[10/23: Wow, I meant to post this a week ago, but evidently failed to. So I’ve back-dated it and here it is.]

A few weeks ago, I went back to DC for a wedding, and had an amazing time talking with my mom and dad about parenthood. I asked them to articulate something that had changed when they became parents, and what surprised them about newborns (remember, my parents did these things separately). Regarding newborns, my mom said that she was always afraid that we’d slip down the drain when she was giving us a bath. Regarding parenthood, my father vividly recalled walking with Bill and having the thought hit him: what if we both get sick at the same time? This is something that’s been scaring me facing single parenthood, and was brought home this week through a bad bout of pain.

I’ve dealt with chronic pain since early puberty. It goes through phases of location and intensity, but generally I can deal. I’d been having a period of left shoulder/neck pain for a while, and Tuesday it got more and more and more intense, especially as I struggled to try on a soft structured carrier at Baby Carrier Speed Dating. Woke up in such distress at 2 am that I called in to work and drove myself to the ER for stronger drugs (funny stories for in person telling there), and I’ve spent most of the last four days in a valium- and codeine-induced sleep.

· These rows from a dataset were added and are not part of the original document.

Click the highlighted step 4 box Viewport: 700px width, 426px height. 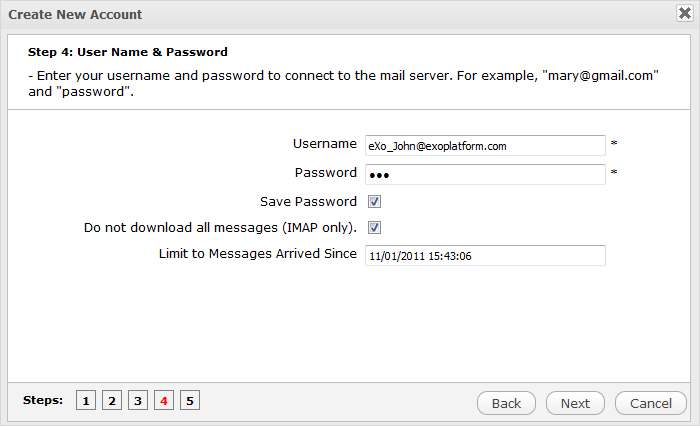[164, 401]
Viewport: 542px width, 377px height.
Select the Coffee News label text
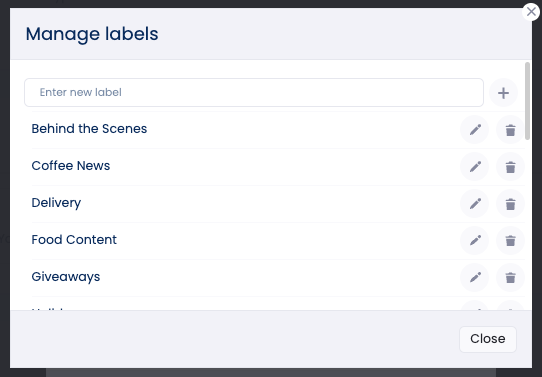point(71,166)
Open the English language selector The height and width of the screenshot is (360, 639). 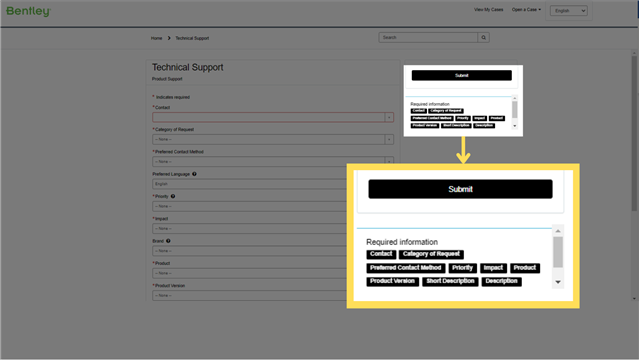pos(568,11)
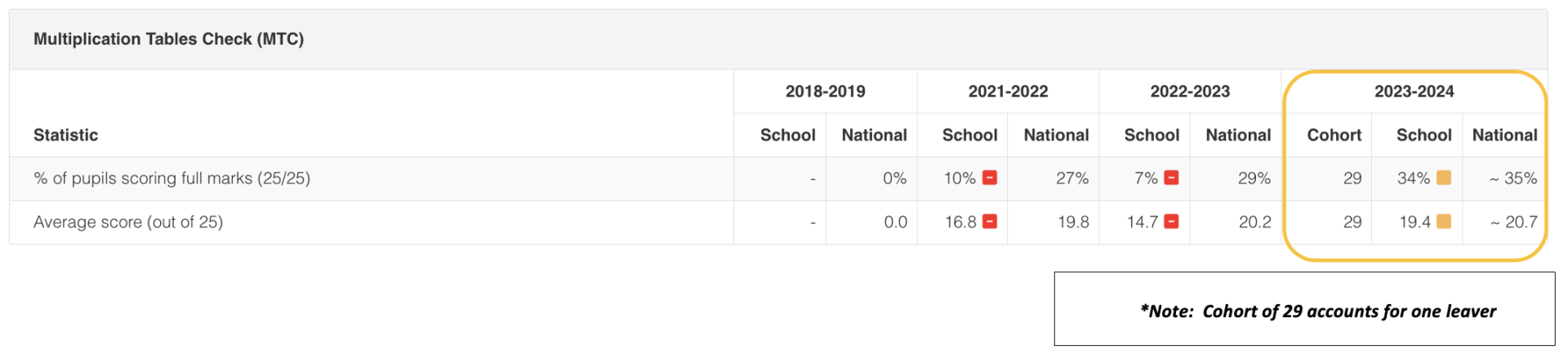Click orange indicator next to 19.4 average
The height and width of the screenshot is (354, 1568).
1444,222
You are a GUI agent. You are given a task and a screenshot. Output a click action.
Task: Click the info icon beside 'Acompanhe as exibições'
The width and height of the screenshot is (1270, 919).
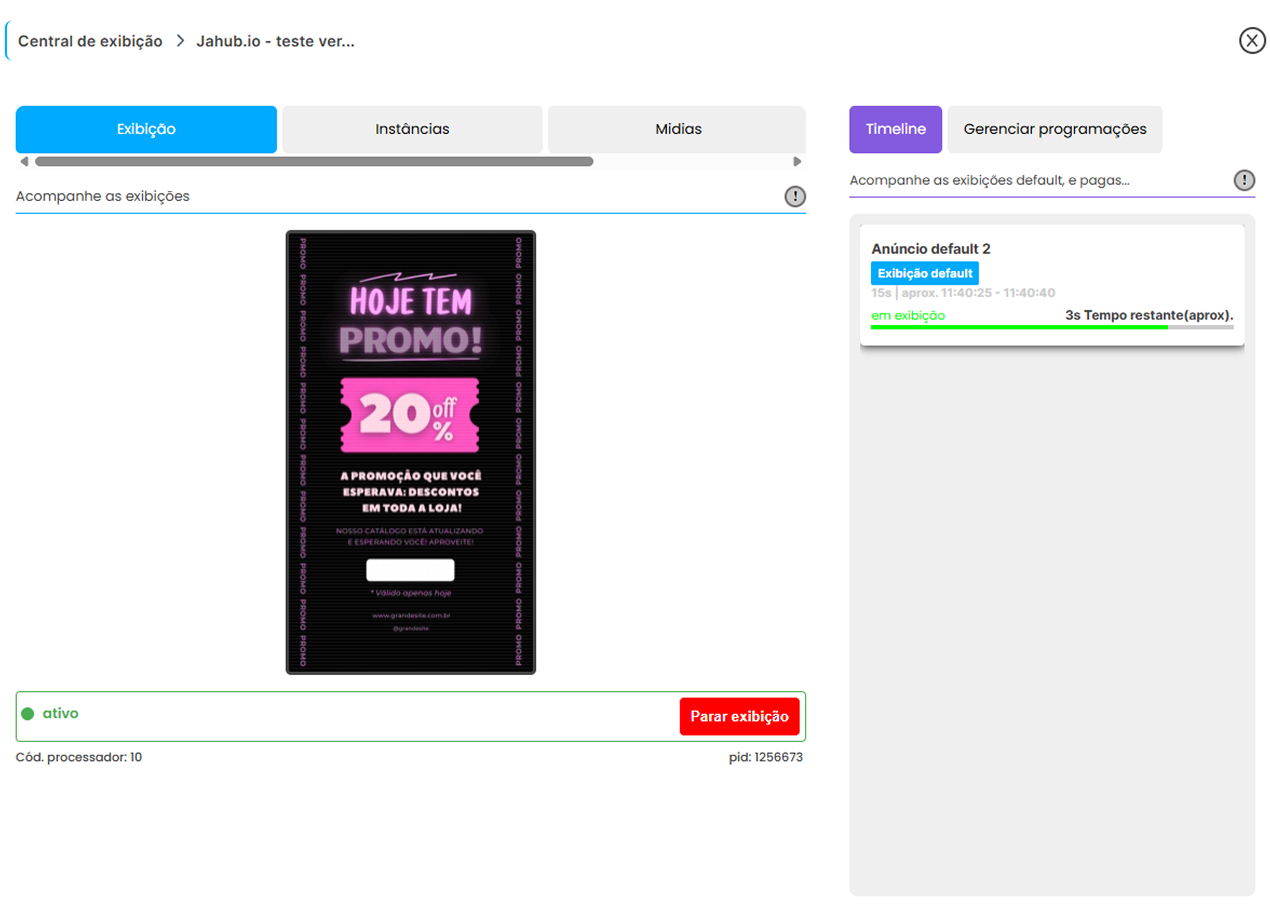click(794, 196)
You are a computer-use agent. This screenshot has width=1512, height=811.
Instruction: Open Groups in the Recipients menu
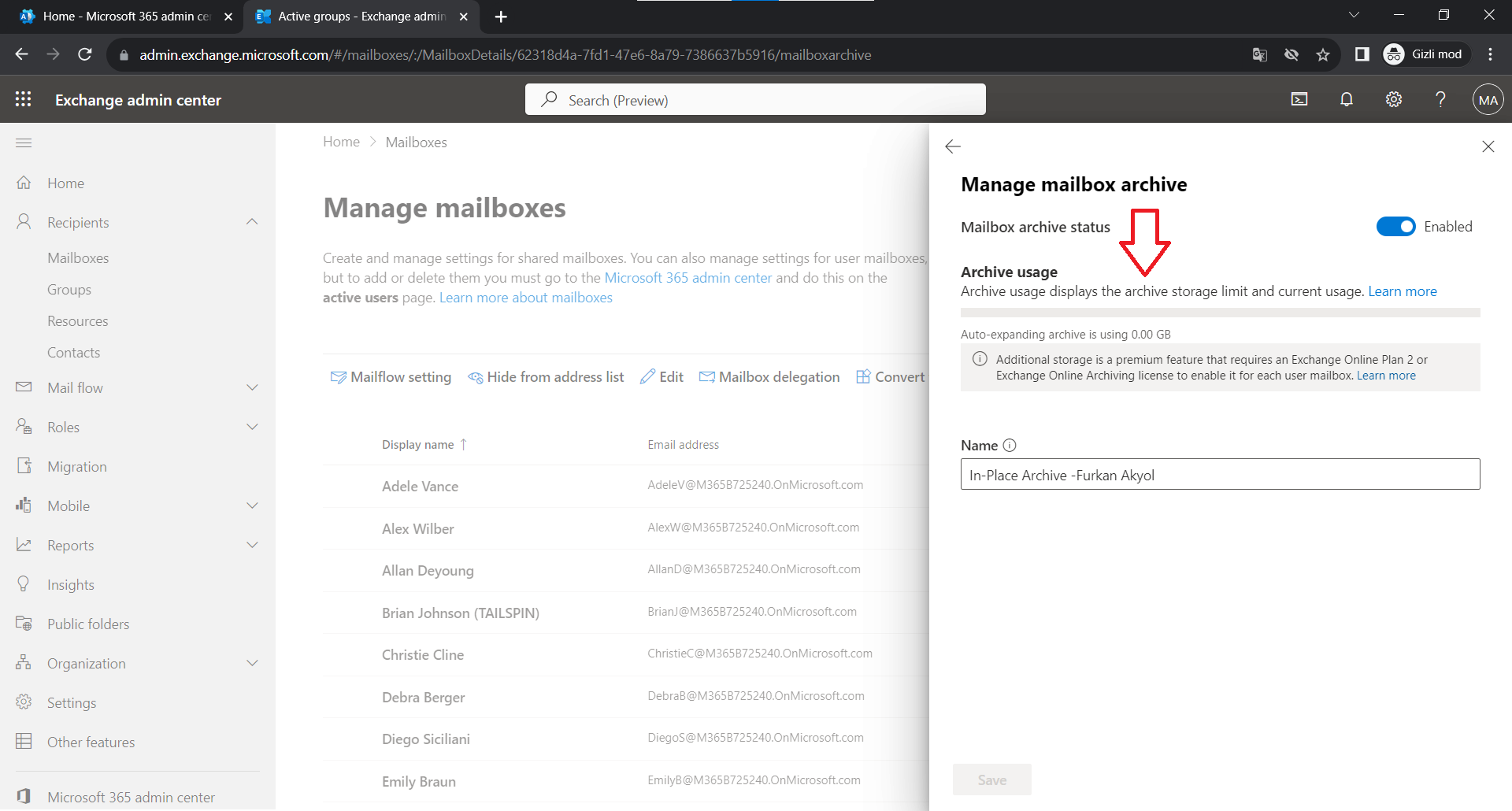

And my neck still isn’t better. I mean, I’ve pushed myself more than I should have (hosting a bbq and all), but I need to go back to work unmedicated tomorrow, and while I have range of motion back, I’ve still got more pain than on average. I couldn’t really pick up my friends’ two-year-old on Friday night, and that was with the pain drugs. If this had happened two months from now, and there’s no saying it won’t again, I don’t know what I could do. I’m grateful to the friends and housemates who kept me fed and and medicated and entertained, but it’s a totally different ask for an infant, and I need the practice asking for help.


One thought on “Disability

  1. This stuff is why I moved back east to be near my folks when I thought I might become a single parent. There is no way as a person with chronic illness that I could be a single parent without either my parents nearby or an incredible group of friends who’ve really signed on to help support me and my family. It is never to early to start having candid (and yes, scary) conversations with friends about what kind of role they can play in a crisis.